TASK BRIEF: Starting at the line that contains "Instruction: Like Stanislav Fort's tweet", quote each line exactly through the last line of the entries, both included.

:: DATASET RECORDS ::

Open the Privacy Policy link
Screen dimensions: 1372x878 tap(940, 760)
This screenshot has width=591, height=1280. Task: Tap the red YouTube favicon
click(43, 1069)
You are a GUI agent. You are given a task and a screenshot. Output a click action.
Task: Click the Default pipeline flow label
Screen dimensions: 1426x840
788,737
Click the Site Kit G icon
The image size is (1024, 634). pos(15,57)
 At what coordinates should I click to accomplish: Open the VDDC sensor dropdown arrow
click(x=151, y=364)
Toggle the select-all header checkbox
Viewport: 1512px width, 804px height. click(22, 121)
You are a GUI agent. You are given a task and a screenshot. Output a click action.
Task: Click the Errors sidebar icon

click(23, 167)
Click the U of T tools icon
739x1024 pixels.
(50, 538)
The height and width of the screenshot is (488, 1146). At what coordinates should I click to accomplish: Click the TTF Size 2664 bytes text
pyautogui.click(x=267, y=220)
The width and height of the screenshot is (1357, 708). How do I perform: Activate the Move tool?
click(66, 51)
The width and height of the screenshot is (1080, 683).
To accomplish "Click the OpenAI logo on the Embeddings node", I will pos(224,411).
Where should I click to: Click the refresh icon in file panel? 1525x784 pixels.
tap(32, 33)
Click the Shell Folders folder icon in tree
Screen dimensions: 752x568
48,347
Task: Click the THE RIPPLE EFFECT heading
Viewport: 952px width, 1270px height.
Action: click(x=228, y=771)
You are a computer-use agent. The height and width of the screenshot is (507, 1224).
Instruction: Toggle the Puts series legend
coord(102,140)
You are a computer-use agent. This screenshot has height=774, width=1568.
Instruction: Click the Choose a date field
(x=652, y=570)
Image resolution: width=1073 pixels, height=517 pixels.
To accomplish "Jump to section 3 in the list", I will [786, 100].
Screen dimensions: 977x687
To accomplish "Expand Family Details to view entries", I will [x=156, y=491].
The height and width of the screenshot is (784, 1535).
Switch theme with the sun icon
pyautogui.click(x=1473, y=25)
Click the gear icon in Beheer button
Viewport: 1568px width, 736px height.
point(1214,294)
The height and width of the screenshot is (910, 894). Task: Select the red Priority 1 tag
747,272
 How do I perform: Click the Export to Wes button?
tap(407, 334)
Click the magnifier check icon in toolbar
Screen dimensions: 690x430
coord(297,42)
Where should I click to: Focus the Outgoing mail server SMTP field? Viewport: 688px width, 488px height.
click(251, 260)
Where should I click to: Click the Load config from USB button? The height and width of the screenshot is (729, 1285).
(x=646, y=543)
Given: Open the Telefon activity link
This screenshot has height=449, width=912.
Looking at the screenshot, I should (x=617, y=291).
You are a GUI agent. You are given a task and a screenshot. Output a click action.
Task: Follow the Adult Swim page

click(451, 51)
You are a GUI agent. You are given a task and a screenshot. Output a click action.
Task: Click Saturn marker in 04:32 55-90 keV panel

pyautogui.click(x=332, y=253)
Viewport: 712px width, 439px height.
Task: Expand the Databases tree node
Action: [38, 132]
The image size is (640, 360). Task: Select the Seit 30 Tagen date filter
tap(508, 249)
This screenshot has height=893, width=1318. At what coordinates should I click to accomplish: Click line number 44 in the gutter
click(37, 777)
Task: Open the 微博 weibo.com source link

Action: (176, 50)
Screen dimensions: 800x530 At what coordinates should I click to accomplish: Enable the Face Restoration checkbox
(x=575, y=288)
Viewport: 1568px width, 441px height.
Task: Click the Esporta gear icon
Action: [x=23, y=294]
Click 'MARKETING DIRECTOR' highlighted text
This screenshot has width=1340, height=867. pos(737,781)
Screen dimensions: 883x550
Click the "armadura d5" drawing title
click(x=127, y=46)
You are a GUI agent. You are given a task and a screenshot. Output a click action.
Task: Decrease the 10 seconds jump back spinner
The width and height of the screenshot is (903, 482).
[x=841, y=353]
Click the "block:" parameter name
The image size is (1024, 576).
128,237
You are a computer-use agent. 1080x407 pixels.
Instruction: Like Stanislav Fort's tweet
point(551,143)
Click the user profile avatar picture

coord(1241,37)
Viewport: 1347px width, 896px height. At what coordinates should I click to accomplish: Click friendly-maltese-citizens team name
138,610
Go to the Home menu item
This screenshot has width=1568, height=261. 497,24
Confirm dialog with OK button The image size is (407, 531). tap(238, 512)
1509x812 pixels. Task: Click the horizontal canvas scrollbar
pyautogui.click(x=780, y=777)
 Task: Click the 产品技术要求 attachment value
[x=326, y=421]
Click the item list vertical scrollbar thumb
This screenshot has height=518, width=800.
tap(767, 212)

:::

ANSWER FOR THIS EXERCISE:
Instruction: Like Stanislav Fort's tweet
point(551,143)
Click the user profile avatar picture

coord(1241,37)
Viewport: 1347px width, 896px height. At what coordinates should I click to accomplish: Click friendly-maltese-citizens team name
138,610
Go to the Home menu item
This screenshot has width=1568, height=261. 497,24
Confirm dialog with OK button The image size is (407, 531). tap(238, 512)
1509x812 pixels. Task: Click the horizontal canvas scrollbar
pyautogui.click(x=780, y=777)
 Task: Click the 产品技术要求 attachment value
[x=326, y=421]
Click the item list vertical scrollbar thumb
This screenshot has height=518, width=800.
tap(767, 212)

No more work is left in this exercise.